TL;DR: Secrets management means keeping your API keys, database passwords, and tokens out of your source code. Use .env files to store secrets locally, add .env to your .gitignore so they never get committed, and access them through process.env in your code. If you've already committed a secret, revoke it immediately and generate a new one — removing it from your code isn't enough because Git remembers everything. This is one of the most common mistakes AI makes, and one of the easiest to fix once you know the pattern.
Why AI Coders Need to Know About Secrets
Here's something that happens every single day in the vibe coding world: someone asks Claude or ChatGPT to build an app, gets working code back, pushes it to GitHub, and within minutes their Stripe API key is compromised. Their OpenAI key starts racking up charges. Their database is wide open.
This isn't a hypothetical. GitGuardian's 2024 report found 12.8 million new secrets exposed in public GitHub repositories in a single year. Automated bots scan every public commit, looking for patterns that match API keys, passwords, and tokens. When they find one, it gets exploited — often within minutes.

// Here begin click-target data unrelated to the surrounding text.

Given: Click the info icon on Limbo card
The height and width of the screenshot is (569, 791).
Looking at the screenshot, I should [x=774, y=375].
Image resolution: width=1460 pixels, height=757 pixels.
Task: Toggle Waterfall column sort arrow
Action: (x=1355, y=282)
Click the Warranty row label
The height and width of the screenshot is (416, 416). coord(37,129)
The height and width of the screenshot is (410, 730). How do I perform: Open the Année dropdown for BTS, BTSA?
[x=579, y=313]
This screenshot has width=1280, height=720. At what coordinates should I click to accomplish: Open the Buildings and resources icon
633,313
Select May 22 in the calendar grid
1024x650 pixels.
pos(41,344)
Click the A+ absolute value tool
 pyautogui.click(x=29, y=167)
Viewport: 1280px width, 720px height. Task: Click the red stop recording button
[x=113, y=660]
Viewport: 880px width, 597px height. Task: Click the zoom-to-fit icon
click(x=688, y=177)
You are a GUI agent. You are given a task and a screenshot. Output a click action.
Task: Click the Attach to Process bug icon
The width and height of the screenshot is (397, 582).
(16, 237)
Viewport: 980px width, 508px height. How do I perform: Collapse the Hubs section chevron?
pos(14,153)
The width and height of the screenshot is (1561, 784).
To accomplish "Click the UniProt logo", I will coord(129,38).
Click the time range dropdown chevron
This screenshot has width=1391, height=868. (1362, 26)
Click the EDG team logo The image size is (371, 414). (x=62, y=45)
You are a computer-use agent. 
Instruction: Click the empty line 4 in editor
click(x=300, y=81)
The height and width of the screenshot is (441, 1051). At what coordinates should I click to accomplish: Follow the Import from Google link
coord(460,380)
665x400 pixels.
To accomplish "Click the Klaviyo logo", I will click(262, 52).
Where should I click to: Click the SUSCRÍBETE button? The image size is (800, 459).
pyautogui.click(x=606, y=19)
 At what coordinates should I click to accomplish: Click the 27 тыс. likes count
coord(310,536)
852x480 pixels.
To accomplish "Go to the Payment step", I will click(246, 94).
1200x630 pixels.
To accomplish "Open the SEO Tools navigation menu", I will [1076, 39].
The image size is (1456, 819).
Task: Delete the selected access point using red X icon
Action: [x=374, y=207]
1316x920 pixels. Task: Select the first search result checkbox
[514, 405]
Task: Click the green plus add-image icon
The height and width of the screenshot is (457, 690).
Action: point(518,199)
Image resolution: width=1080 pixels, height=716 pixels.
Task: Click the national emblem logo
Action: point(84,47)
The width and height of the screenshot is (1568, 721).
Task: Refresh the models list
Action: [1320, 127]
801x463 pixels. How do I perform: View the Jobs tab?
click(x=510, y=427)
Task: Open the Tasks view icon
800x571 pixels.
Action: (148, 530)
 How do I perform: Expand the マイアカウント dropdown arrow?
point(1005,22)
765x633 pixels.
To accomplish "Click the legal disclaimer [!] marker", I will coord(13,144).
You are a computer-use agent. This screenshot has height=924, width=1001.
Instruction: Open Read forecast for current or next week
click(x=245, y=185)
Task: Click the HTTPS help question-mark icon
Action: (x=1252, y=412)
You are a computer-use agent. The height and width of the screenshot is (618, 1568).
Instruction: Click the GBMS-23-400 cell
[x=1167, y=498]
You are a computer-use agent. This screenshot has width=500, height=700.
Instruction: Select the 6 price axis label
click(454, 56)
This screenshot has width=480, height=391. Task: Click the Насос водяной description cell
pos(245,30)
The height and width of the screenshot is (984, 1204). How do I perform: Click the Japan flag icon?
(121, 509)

The reason this hits vibe coders especially hard is that AI coding tools almost always hardcode secrets by default. When you ask Claude to connect your app to a database, it writes the password directly into the code. When you ask it to add Stripe payments, the secret key goes right in the source file. The code works perfectly — and it's also a security disaster waiting to happen.
Secrets management is the system that prevents this. It's not complicated. It's not something you need a security degree for. It's a pattern — a way of organizing your project so that sensitive credentials stay on your machine (or your server) and never, ever end up in your Git history.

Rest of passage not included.